* **DOCUMENT PASSAGE**
## begin
# Architecture Decision Records (ADR)
This document captures key architectural decisions made during the development of oxify-authz, including context, rationale, and consequences.
---
## ADR-001: Adopt Zanzibar-Style ReBAC Model
**Date:** 2026-01-19
**Status:** ✅ Accepted
**Deciders:** Core Team
### Context
Traditional Role-Based Access Control (RBAC) struggles with:
- Complex organizational hierarchies (e.g., nested teams, inherited permissions)
- Fine-grained resource-level permissions (e.g., sharing specific documents)
- Dynamic permission relationships (e.g., "editors of documents in folder X")
### Decision
Implement Google Zanzibar-style Relationship-Based Access Control (ReBAC):
- Store permissions as relation tuples: `(namespace, object_id, relation, subject)`
- Support transitive relationships via graph traversal
- Enable hierarchical permissions through parent resource references
### Rationale
1. **Flexibility**: ReBAC handles complex scenarios RBAC cannot
- Example: "user:alice is a viewer of doc:123 because she's a member of team:eng which has viewer access"
2. **Proven at Scale**: Google Zanzibar serves billions of requests/sec
- Paper: https://research.google/pubs/pub48190/
3. **Industry Adoption**: SpiceDB, Ory Keto, Auth0 FGA all use ReBAC
### Consequences
**Positive:**
- Handles complex organizational structures naturally
- Fine-grained permissions without explosion of roles
- Easier to audit ("who can access X?" vs "what roles allow X?")
**Negative:**
- More complex than simple RBAC (learning curve)
- Requires careful index optimization for performance
- Potential for circular dependencies (mitigated by cycle detection)
**Mitigation:**
- Provide migration guide from RBAC → ReBAC
- Implement Leopard index for O(1) transitive checks
- Add cycle detection in permission graph
---
## ADR-002: Hybrid Storage Architecture (PostgreSQL + In-Memory Cache)
## end
* **SHORT PROBLEM 1**
In the architecture decision records, which index is planned to give O(1) transitive checks?
* **SHORT PROBLEM 2**
Carry on the architecture decision records from the point where they stop.

* **DATA EXCERPT**
## begin
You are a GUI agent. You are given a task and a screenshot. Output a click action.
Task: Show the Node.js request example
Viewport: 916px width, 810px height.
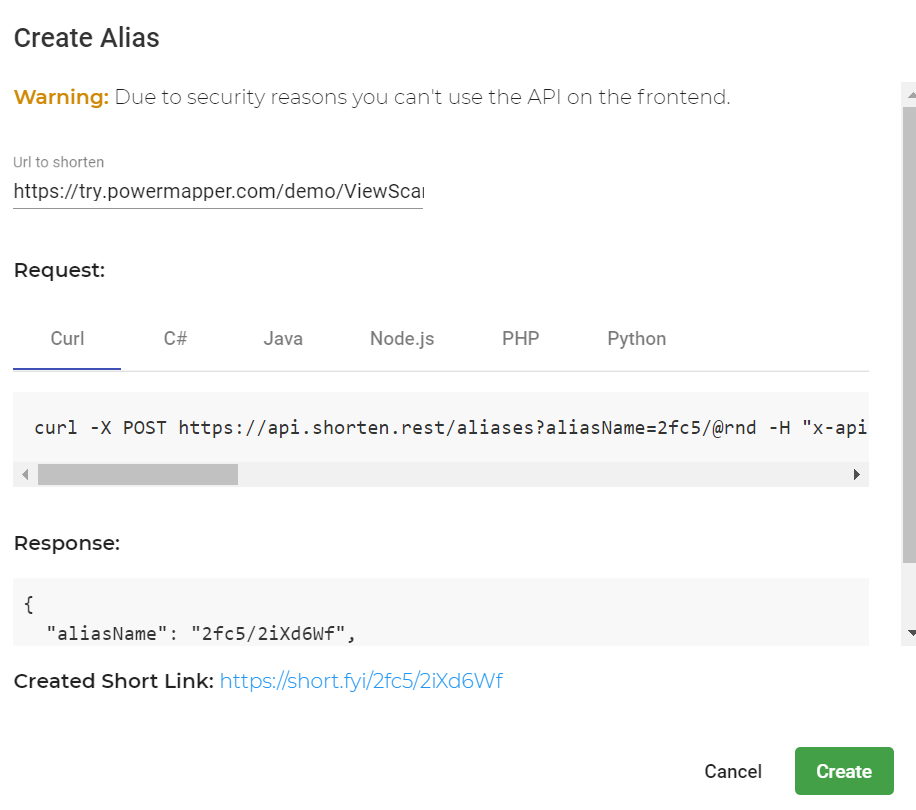click(x=402, y=339)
## end
* **WRITTEN REPLY 1**
The Leopard index.

* **WRITTEN REPLY 2**
**Date:** 2026-01-19
**Status:** ✅ Accepted
**Deciders:** Core Team
### Context
Authorization checks are in the critical path of every request. Latency requirements:
- p99 < 100μs for cached checks
- p99 < 5ms for uncached checks
- Must handle 100M+ tuples for enterprise customers
### Decision
Implement multi-tier hybrid storage:
- **L0: Leopard Reachability Index** - O(1) materialized transitive closures
- **L1: In-Memory LRU Cache** - Process-local, 10K-100K entries
- **L2: Redis Distributed Cache** - Shared across API servers
- **L3: PostgreSQL** - Source of truth, durability
### Rationale
1. **Performance**: 99.9% of checks hit L1/L2 cache (<100μs)
2. **Durability**: PostgreSQL ensures no permission data loss
3. **Scalability**: Redis enables horizontal scaling of API servers
4. **Cost-Effective**: Cheaper than pure in-memory database
### Consequences
**Positive:**
- <100μs p99 latency for cached checks ✅
- Can scale to billions of tuples
- No single point of failure (cache miss → PostgreSQL)
**Negative:**
- Cache invalidation complexity (write amplification)
- Eventual consistency between cache layers
- Higher operational complexity
**Mitigation:**
- Implement cache warming on startup
- Use Bloom filters to reduce unnecessary cache checks
- Provide cache monitoring and metrics
---
## ADR-003: Multi-Tenancy via Logical Partitioning
**Date:** 2026-01-19
**Status:** ✅ Accepted
**Deciders:** Core Team
### Context
SaaS authorization service must support thousands of tenants with:
- Strong isolation (no cross-tenant data leakage)
- Per-tenant quotas (prevent noisy neighbor problem)
- Efficient resource utilization (shared infrastructure)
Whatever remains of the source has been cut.